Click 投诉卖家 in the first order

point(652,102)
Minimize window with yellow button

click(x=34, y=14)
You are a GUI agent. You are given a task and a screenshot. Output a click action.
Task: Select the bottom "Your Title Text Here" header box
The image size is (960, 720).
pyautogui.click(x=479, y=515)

+ + + + +

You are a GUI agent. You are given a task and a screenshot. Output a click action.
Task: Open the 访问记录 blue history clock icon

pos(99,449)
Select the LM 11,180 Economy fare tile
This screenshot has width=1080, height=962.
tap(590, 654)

+ + + + +

*EXERCISE PROMPT*: Scan the data above line by line. Please say how many lines hold the word "Select", and give only that number.

*EXERCISE ANSWER*: 2